I must have come in and out of the subway station at 72nd Street where Broadway crosses Amsterdam Avenue in Manhattan a hundred times without realizing it's situated in the midst of a plaza that, by a stretchy definition, might be considered a park. Verdi Square has seating, landscaping, shrubbery, and a tree with an artificial owl in it. What more could you ask?
If nothing else, it provides an opportunity to gaze at the Ansonia, one of the city's grandest (former) hotels. According to Wikipedia, the turn-of-the-20th-century residential hotel's famous residents included Arturo Toscanini, Igor Stravinsky, and Enrico Caruso. The legendary tenor, in an early example of what today we call "pre-war" real estate preferences, apparently "chose the hotel to live in because of its thick walls."

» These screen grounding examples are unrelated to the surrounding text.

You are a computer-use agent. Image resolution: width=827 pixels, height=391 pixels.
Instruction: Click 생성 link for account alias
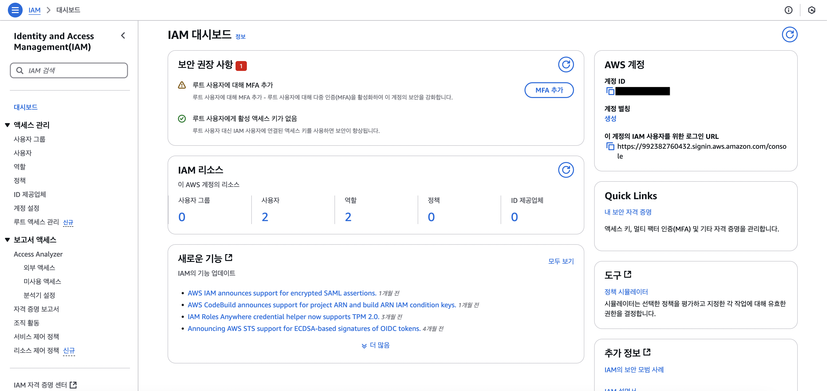[x=610, y=119]
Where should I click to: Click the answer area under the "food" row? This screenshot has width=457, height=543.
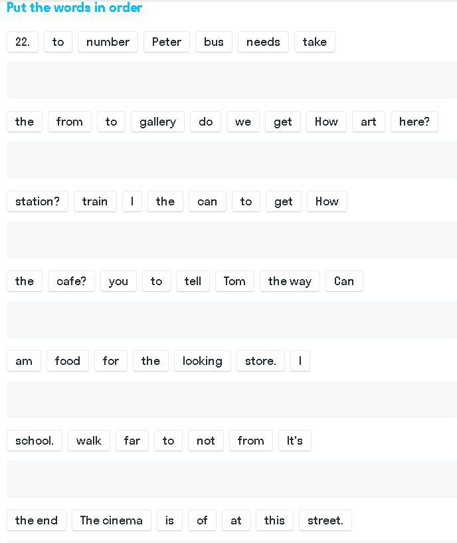tap(232, 399)
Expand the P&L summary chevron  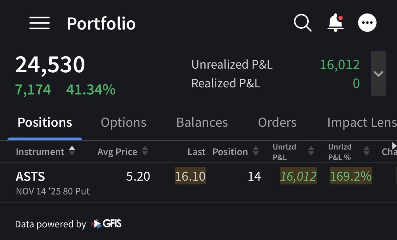pyautogui.click(x=378, y=74)
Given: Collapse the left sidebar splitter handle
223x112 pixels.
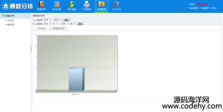Looking at the screenshot, I should pyautogui.click(x=31, y=49).
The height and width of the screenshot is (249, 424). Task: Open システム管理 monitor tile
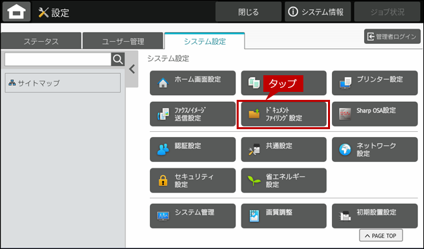(193, 216)
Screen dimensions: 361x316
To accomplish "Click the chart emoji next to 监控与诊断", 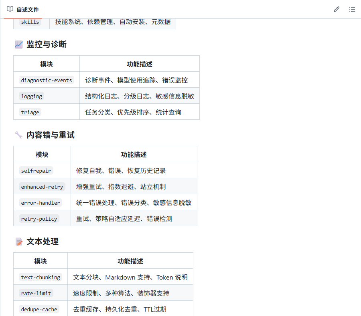I will 18,44.
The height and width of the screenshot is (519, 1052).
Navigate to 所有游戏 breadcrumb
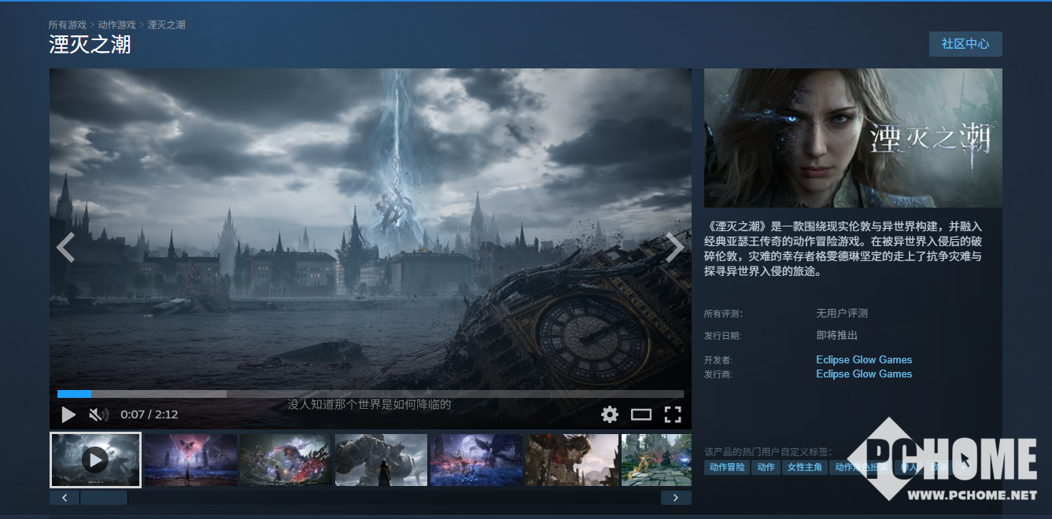pyautogui.click(x=67, y=25)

It's fitting then that the adjoining plaza honors Giuseppe Verdi, one of opera's greatest composers. The monument, with a sculpture by Pasquale Civiletti, was dedicated in 1906, just five years after Verdi's death. The statues on the base below Verdi represent some of the most famous characters from his operas (Falstaff, Aida, Otello, and Leonora of La forza del destino).
Standing guard over the square (actually, like most Manhattan "squares," it's a triangle), an owl keeps the composer company.